SOURCE:
Log in to the installer container.
Step 2

Create temporary AWS credentials to use for the backup process. This user should only have access to your S3 bucket. For more information, see Creating the AWS Credentials File.

Step 3

Back up your existing AWS credentials file.
Step 4

Insert the new temporary AWS credentials into your credentials file.
Step 5

Run the cockroachdb-backup.yml playbook.

cd /msx-4.0.0/ansible
export ANSIBLE_VAULT_PASSWORD_FILE=<path to pwd file>
ansible-playbook cockroachdb-backup.yml --extra-vars backup_target_dbs=serviceconfigmanager
Step 6

Verify that the roachdump job completed successfully.

ssh -F ssh.cfg centos@<kubernetes-master-1-VM_IP>
sudo su
kubectl get pods | grep roachdump

Verified command output example:

roachdump-9qprn                      0/1     Completed           0          83s
Step 7

View the job logs to ensure that the backup was successful.

kubectl logs roachdump-9qprn

Log command output example:

+ exec /bin/bash /backup.sh nfviallsps
2020-02-22T07:13:04Z INFO Starting backup of database nfviallsps
2020-02-22T07:13:04Z INFO Backup successfully completed. Beginning commpression.
2020-02-22T07:13:04Z INFO Backup successfully compressed. Sending to long term storage.
`/backup/2020-02-22T07:13:04Z-serviceconfigmanager.sql.gz` -> `backupstore/backups/2020-02-22T07:13:04Z-nfviallsps.sql.gz`
Total: 56 B, Transferred: 56 B, Speed: 493 B/s
2020-02-22T07:13:04Z INFO Backup successfully stored offline. Removing local copy.
2020-02-22T07:13:04Z INFO Backup job complete!
Step 8

Delete the roachdump job.

kubectl delete job roachdump
Step 9

Delete the roachdump manifest off of the Master node in which it resides.

rm /etc/kube-manifests/cockroachdb/roachdump-job.yml
Step 10

Replace your original AWS credentials file.
Step 11

Within AWS, delete the access key for the temporary S3 account.

A series of records
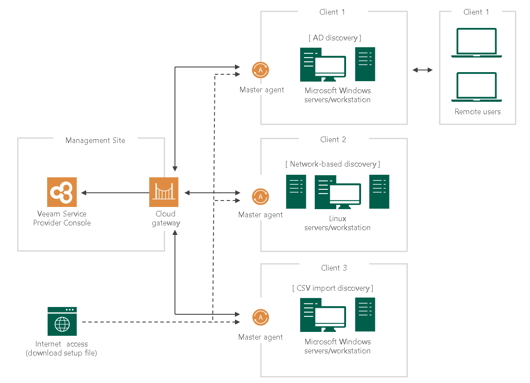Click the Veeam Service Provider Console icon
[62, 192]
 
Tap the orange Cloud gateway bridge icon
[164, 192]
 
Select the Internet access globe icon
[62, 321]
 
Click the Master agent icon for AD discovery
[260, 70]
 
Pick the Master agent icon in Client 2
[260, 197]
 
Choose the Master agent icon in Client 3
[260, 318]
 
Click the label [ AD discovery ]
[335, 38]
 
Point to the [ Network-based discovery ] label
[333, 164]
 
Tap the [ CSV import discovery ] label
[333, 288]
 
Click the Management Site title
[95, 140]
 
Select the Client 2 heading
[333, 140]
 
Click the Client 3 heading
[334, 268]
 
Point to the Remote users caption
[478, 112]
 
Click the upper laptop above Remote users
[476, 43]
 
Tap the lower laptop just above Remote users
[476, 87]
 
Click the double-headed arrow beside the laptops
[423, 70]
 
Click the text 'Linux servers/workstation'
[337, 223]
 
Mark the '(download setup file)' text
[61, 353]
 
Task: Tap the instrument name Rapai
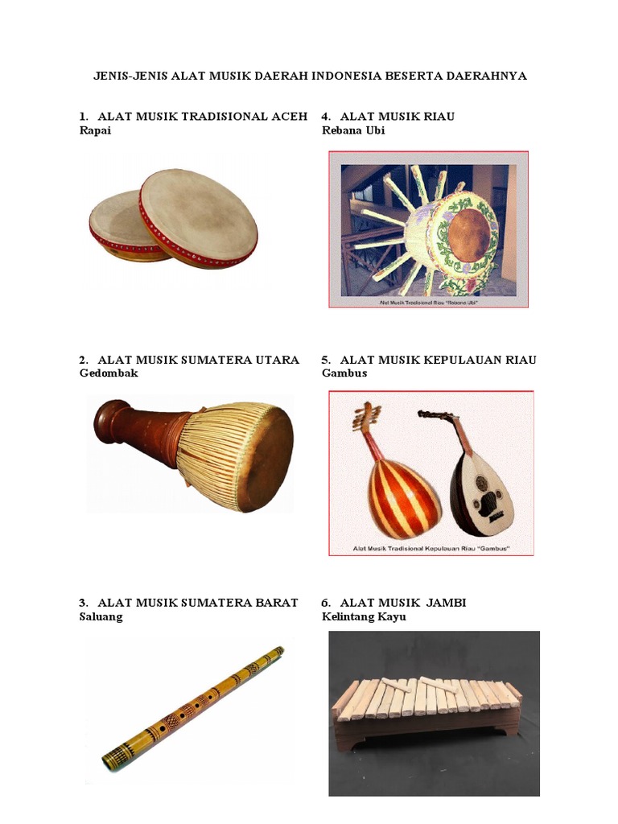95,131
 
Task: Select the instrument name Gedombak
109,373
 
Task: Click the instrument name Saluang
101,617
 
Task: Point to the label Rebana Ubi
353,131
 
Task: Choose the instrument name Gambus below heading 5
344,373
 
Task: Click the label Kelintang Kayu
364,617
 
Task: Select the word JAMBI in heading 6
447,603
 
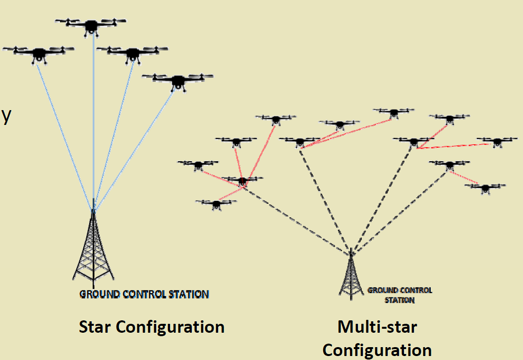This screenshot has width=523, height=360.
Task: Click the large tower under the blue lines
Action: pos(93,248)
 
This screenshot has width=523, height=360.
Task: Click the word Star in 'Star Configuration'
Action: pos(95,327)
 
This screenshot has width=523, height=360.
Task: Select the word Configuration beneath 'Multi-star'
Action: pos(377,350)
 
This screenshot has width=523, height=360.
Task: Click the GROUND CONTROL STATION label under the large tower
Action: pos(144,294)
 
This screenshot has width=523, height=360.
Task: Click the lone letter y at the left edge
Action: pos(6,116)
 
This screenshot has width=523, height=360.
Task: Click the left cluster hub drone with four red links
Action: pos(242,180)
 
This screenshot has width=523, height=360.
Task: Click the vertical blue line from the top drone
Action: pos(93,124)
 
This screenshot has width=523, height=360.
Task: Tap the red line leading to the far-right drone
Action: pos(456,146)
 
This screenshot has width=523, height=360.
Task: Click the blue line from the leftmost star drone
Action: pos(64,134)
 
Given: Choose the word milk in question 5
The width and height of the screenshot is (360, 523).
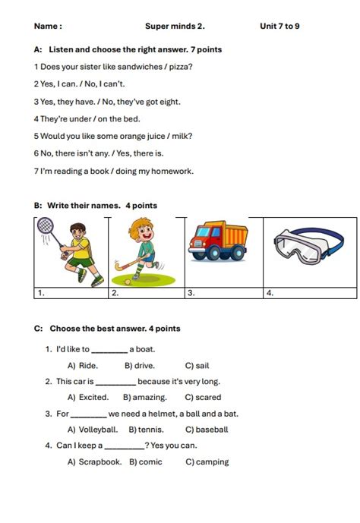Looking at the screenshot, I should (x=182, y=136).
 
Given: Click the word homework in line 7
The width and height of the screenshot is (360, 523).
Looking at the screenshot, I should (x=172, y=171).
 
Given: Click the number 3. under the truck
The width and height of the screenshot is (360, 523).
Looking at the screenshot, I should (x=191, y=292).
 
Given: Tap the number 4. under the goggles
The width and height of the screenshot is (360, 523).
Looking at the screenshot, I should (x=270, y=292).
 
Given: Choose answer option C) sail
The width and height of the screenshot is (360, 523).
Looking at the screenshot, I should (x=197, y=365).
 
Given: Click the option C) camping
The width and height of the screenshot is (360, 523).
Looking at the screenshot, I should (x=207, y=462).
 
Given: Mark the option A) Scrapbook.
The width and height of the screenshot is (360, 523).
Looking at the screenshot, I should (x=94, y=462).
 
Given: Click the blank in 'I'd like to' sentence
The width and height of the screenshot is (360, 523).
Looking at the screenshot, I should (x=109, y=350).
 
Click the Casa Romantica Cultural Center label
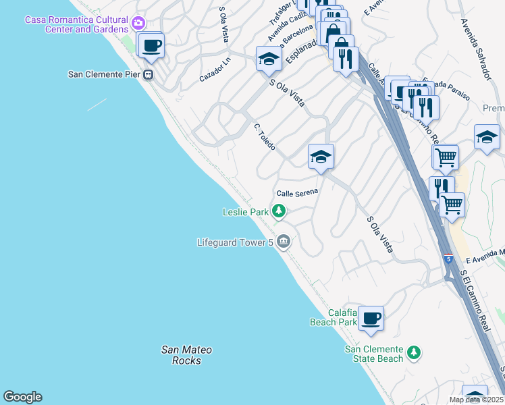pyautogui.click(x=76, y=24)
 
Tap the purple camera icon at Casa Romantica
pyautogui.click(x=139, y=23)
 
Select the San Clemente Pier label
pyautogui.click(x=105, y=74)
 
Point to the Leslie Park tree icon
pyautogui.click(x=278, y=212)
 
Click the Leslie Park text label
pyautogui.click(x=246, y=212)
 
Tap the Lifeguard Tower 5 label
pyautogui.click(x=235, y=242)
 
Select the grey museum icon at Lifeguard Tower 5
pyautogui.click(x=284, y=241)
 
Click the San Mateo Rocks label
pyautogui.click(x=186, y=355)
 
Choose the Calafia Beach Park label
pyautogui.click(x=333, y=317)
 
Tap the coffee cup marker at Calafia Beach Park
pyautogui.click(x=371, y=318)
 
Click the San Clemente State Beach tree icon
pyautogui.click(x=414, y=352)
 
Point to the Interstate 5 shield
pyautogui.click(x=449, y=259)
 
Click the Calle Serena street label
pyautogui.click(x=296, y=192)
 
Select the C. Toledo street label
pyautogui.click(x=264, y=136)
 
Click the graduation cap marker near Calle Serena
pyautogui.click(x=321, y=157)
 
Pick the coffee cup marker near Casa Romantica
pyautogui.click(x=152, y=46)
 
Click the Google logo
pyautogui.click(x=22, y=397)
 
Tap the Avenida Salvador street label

EXERCISES:
a. Which playbook does Step 5 of the backup procedure say to run?
b. Write out the stretch of the backup procedure from "Log command output" through "Backup job complete!", word for word.
The items come from a source unrelated to the backup procedure.

THE ANSWERS:
a. The cockroachdb-backup.yml playbook.

b.
Log command output example:

+ exec /bin/bash /backup.sh nfviallsps
2020-02-22T07:13:04Z INFO Starting backup of database nfviallsps
2020-02-22T07:13:04Z INFO Backup successfully completed. Beginning commpression.
2020-02-22T07:13:04Z INFO Backup successfully compressed. Sending to long term storage.
`/backup/2020-02-22T07:13:04Z-serviceconfigmanager.sql.gz` -> `backupstore/backups/2020-02-22T07:13:04Z-nfviallsps.sql.gz`
Total: 56 B, Transferred: 56 B, Speed: 493 B/s
2020-02-22T07:13:04Z INFO Backup successfully stored offline. Removing local copy.
2020-02-22T07:13:04Z INFO Backup job complete!